Fizikçiler, kulağa bilimkurgudan fırlamış gibi gelen kuantum cihazlarına doğru inanılmaz bir adım attılar.
İlk kez, zaman kristalleri olarak bilinen, maddenin tuhaf halleri gibi davranan izole parçacık grupları, kuantum hesaplamada inanılmaz derecede faydalı olabilecek, gelişen tek bir sisteme bağlandı.
İki yıl önce bir makalede ayrıntılı olarak açıklanan iki zaman kristali arasındaki etkileşimin ilk gözleminin ardından, bu, kuantum bilgi işleme gibi pratik amaçlar için potansiyel olarak zaman kristallerinden yararlanmaya yönelik bir sonraki adımdır.
Sadece birkaç yıl önce 2016'da resmi olarak keşfedilen ve onaylanan zaman kristallerinin bir zamanlar fiziksel olarak imkânsız olduğu düşünülüyordu.
Düzenli kristallerde atomlar, bir elmas veya kuvars kristalinin atomik kafesi gibi sabit, üç boyutlu bir ızgara yapısında düzenlenir. Bu tekrar eden kafesler konfigürasyonda farklılık gösterebilir, ancak sergiledikleri herhangi bir hareket yalnızca harici itmelerden gelir.
Zaman kristallerinde atomlar biraz farklı davranır. Dıştan bir itme ile kolayca açıklanamayan hareket kalıpları sergilerler. 'Tıklama' olarak adlandırılan bu salınımlar, düzenli ve belirli bir frekansa kilitlenir.
Teorik olarak, zaman kristalleri mümkün olan en düşük enerji durumlarında – temel durum olarak bilinirler – tıklarlar ve bu nedenle uzun süreler boyunca kararlı ve tutarlıdırlar. Böylece sürekli temel durum hareketi sergilerler.

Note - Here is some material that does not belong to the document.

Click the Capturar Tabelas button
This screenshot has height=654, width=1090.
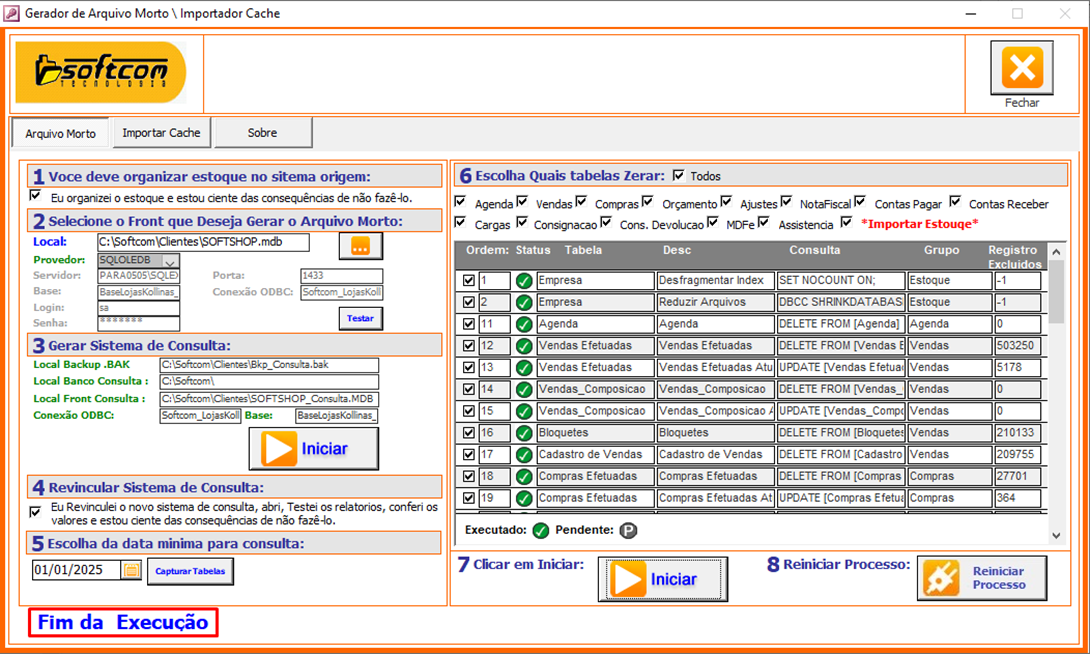191,571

İngiltere'deki Lancaster Üniversitesi'nden fizikçi ve başyazar Samuli Autti, "Herkes sürekli hareket makinelerinin imkânsız olduğunu biliyor" diyor. "Ancak, kuantum fiziğinde sürekli harekette sorun yoktur. Bu çatlaktan gizlice geçerek zaman kristalleri yapabiliriz."
Ekibin üzerinde çalıştığı zaman kristalleri, magnon adı verilen yarı parçacıklardan oluşuyor. Magnonlar gerçek parçacıklar değildir, ancak bir spin kafesi boyunca yayılan bir dalga gibi elektronların spininin toplu bir uyarımından oluşurlar.
Magnonlar, iki protonlu ancak sadece bir nötronlu kararlı bir helyum izotopu olan helyum-3, bir mutlak sıfır derecesinin on binde birine kadar soğutulduğunda ortaya çıkar. Bu, düşük basınçlı sıfır viskoziteli bir sıvı olan B-fazı süper akışkan denilen şeyi yaratır.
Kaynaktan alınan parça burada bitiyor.